[[ Data for this task, beginning ]]

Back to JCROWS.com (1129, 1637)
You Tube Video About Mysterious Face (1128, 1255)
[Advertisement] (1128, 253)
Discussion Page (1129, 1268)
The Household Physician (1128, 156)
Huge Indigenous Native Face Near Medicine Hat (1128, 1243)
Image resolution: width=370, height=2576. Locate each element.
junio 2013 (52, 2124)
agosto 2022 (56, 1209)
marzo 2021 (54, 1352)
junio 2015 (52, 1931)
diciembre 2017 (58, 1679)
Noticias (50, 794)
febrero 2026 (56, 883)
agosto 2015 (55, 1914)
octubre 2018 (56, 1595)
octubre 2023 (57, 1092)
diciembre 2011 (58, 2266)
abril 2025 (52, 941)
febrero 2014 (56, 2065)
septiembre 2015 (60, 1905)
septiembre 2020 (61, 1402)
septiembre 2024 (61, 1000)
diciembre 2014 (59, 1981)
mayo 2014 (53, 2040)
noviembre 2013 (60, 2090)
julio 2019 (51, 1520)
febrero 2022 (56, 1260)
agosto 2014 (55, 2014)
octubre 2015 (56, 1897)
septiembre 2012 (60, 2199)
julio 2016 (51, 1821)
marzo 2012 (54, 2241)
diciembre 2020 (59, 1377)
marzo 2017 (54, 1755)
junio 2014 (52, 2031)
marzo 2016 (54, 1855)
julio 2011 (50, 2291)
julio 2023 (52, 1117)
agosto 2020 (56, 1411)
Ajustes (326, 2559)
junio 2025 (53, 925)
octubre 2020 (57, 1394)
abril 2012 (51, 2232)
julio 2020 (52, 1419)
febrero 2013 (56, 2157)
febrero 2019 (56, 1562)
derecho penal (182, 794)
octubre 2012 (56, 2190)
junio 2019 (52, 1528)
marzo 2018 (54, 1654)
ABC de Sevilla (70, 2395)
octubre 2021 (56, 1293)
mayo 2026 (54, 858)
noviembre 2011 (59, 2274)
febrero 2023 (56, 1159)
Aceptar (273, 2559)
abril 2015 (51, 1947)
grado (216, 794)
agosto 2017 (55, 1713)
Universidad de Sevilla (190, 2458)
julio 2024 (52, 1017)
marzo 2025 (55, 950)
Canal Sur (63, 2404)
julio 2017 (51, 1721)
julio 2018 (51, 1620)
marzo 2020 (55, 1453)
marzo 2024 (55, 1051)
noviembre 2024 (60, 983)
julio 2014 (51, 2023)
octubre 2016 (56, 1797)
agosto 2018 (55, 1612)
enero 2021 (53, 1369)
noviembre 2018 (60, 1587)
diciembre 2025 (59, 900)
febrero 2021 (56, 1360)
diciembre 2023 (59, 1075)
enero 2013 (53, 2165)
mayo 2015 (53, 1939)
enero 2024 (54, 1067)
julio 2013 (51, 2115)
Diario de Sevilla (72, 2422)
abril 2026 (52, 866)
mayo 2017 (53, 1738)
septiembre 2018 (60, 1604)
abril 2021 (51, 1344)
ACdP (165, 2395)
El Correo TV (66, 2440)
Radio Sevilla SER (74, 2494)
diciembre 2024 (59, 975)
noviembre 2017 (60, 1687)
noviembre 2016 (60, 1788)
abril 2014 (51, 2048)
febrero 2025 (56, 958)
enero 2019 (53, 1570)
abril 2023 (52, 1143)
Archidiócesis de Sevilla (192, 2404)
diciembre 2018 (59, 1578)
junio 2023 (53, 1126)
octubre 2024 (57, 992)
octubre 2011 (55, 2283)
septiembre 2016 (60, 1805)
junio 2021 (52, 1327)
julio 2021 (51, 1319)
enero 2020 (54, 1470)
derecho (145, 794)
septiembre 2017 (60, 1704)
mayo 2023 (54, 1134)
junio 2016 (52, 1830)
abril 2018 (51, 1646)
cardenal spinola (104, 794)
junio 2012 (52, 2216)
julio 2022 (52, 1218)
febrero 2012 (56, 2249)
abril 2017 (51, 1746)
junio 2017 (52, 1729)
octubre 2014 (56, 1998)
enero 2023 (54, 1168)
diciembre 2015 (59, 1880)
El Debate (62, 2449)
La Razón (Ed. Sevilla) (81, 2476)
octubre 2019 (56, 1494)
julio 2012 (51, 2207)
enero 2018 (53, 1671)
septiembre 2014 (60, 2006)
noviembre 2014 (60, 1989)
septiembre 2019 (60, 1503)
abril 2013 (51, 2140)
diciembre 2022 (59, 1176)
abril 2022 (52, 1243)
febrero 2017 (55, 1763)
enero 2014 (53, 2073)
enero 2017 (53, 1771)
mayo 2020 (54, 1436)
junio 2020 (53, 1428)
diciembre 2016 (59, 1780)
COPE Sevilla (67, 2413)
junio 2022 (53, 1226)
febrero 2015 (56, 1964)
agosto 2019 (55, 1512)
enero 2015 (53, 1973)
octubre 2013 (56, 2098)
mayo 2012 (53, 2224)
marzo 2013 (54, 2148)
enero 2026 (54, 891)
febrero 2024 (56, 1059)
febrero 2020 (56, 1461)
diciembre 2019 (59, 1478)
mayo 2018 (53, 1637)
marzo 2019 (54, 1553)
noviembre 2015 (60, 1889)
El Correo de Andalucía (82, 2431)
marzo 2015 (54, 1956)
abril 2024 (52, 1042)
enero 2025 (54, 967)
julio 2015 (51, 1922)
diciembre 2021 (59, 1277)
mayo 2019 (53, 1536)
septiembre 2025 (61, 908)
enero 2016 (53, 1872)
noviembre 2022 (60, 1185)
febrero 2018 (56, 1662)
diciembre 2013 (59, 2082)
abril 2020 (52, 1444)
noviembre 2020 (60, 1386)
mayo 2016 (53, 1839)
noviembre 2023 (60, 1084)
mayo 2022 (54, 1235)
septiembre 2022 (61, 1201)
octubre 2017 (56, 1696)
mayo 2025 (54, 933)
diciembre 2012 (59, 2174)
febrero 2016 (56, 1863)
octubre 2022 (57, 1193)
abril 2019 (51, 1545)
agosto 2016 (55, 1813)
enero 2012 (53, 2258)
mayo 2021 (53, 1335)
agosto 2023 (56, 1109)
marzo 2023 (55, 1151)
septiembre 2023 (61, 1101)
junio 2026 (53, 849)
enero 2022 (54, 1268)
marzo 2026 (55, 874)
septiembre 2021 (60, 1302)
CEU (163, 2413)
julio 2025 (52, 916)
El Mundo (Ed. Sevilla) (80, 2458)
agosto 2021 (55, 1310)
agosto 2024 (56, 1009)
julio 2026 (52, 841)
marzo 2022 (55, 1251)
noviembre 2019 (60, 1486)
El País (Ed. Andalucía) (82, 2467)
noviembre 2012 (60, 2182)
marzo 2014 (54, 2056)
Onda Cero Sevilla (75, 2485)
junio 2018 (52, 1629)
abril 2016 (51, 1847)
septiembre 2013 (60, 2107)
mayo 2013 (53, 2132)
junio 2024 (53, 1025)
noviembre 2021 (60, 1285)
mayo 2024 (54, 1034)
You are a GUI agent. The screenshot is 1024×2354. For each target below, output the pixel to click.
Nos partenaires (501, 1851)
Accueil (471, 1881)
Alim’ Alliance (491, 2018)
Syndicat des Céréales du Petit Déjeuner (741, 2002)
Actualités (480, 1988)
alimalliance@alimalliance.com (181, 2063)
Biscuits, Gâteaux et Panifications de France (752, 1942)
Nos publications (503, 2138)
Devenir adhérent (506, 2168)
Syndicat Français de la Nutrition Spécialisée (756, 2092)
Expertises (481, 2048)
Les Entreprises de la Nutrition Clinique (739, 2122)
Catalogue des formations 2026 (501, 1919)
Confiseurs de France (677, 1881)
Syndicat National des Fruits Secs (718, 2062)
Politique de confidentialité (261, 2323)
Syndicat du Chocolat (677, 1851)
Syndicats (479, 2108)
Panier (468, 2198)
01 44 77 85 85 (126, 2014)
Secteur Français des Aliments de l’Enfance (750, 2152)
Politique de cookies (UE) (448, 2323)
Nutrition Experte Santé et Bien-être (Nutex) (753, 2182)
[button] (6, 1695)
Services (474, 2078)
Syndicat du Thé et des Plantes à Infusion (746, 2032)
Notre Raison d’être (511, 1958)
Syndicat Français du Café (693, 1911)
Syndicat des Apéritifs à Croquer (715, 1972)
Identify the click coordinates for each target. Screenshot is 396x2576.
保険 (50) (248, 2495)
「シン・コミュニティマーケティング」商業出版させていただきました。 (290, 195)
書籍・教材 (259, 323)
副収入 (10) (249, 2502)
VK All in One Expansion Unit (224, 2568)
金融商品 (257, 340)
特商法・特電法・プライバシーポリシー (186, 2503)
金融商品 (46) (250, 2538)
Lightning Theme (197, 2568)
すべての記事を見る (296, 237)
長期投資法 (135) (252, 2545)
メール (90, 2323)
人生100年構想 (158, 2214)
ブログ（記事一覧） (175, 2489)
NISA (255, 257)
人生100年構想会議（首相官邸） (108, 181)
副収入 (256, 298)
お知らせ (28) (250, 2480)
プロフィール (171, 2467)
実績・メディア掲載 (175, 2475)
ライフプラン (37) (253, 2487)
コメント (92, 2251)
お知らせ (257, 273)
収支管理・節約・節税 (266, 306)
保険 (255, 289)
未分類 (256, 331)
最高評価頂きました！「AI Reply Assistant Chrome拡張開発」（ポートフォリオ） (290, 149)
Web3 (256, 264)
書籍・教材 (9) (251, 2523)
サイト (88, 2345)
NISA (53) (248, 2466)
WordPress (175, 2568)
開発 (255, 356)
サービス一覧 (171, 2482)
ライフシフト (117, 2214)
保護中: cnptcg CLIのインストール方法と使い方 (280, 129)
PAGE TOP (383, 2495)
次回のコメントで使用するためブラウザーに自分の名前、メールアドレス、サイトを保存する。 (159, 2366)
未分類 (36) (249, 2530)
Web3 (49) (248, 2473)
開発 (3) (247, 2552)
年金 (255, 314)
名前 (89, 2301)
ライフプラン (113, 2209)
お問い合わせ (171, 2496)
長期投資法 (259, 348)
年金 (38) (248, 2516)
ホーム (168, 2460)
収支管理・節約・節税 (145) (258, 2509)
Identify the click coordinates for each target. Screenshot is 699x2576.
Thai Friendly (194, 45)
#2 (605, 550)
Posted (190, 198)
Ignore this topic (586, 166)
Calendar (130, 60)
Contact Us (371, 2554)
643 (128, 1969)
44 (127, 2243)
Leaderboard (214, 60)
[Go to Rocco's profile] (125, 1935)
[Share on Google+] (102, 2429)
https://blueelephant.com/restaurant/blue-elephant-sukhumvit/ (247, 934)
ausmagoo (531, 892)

[[ Data for this task, end ]]

Task goal |
Take every line above that includes the string "Sevilla" and return it.

Solution for this problem |
ABC de Sevilla (70, 2395)
Universidad de Sevilla (190, 2458)
Diario de Sevilla (72, 2422)
Radio Sevilla SER (74, 2494)
Archidiócesis de Sevilla (192, 2404)
La Razón (Ed. Sevilla) (81, 2476)
COPE Sevilla (67, 2413)
El Mundo (Ed. Sevilla) (80, 2458)
Onda Cero Sevilla (75, 2485)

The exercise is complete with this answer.